What do you guys think happens to bass that get released at a boat ramp after a tournament? Do they stay there? Was just thinking this as I saw a shore fisherman bass fishing near a ramp after a tournament


Posted using Outdoor Hub Campfire


----------



## Misdirection (Jul 16, 2012)

I think most of them just swim away...ultimately their would be too many bass in one location and food would become scarce.

Sent from my DROID RAZR using Ohub Campfire mobile app


----------



## stak45dx1 (Jun 21, 2011)

on many lakes the same spots produce large fish time and time again. is it that the fish released after tournaments find their way back? or do new fish move up into those spots and the released fish stay at the closest best area, creating kind of a rotation of bass through out the lake? I don't know the answers to those questions.


----------



## Bad Bub (Jan 17, 2006)

They've done some tagging/ tracking studies on this. They said some left immediately, some hung around for a day or 2 and some made it their new home.
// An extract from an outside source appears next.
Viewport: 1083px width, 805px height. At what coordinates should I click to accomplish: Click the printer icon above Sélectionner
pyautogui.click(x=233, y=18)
There was no rhyme or reason to why they stayed or left.... just whatever that particular fish felt like doing...

Sent from my DROID RAZR using Ohub Campfire mobile app


----------



## rustyfish (Apr 27, 2004)

All fish species and sizes have prime habitats and locations. The big fish are going to dominate those prime habitats and tend to run smaller fish out. As fish are removed from those spots new fish move in quickly. If you catch a big fish chances are that he was there for a reason and if given the chance he will go back or another one will happily take his spot. 

Sent from my SAMSUNG-SGH-I747 using Ohub Campfire mobile app


----------